KJYO (102.7 FM), known as "KJ103", is a top 40 (CHR) radio station serving the Oklahoma City area owned by iHeartMedia. Its transmitter is in Northeast Oklahoma City, and studios were located in the 50 Penn Place building on the Northwest side, in early 2022 iHeartMedia Oklahoma City moved KJYO along with sister stations KGHM, KTOK, KTST, KXXY-FM, KREF-FM, to new state of the art studios located at 6525 N Meridian Ave further up the road on the Northwest side just a few miles west from their former studio home in the 50 Penn Place building.

==History==
The station began broadcasting April 8, 1961, as KJEM-FM, sister to KJEM (800 AM), and adopted an adult standards format.

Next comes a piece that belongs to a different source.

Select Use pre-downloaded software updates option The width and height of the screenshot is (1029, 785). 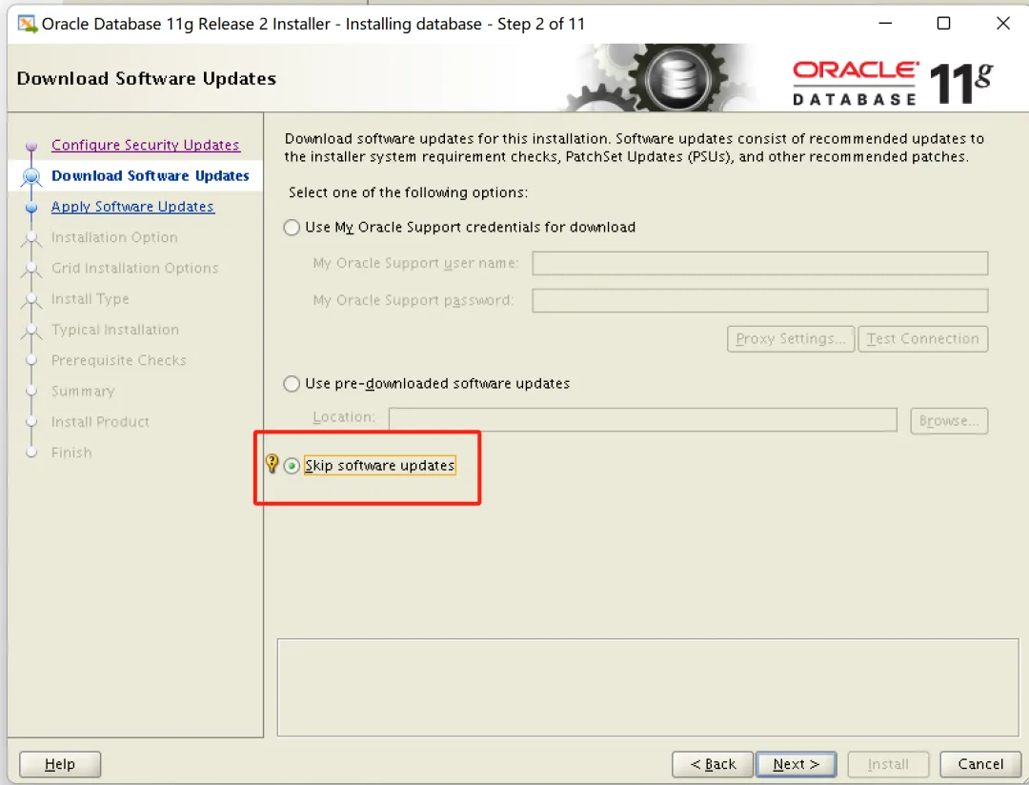click(292, 384)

Studios were located where the Oklahoma City Federal Building (Murrah Building) once stood. It changed calls in 1972 to KAFG and ran an automated oldies format. KAFG's transmitter site was at 23rd and N. Classen on top of the Citizen's National Bank tower.

In May 1977 it re-launched as a rock station known as "The Zoo" and adopted the callsign KZUE. During this time it was owned by INSILCO Broadcasting which later changed its name to Clear Channel Radio, and eventually iHeartMedia. After losing its audience to the then new KOFM (now Magic 104.1), it became an AC station known as "Z-103" in 1979. The station adopted the handle "K-Joy" (The Joy of Oklahoma) and an easy listening format in 1981 and changed its callsign to KJYO. It has been a Top 40 (CHR) since January 1983, but leaned towards the Rhythmic Top 40 format in 1989–1991 when it was known as "Kontinuous Jams." Mike McCoy served as Program Director from 1989 until 2017. JJ Ryan joined KJ103 in 2017 as Program Director and is the Vice President of Programming for iHeartMedia Oklahoma City.

KJYO, along with the other iHeartMedia Oklahoma City stations, simulcast audio of KFOR-TV if a Tornado Warning is issued within the Oklahoma City metro area.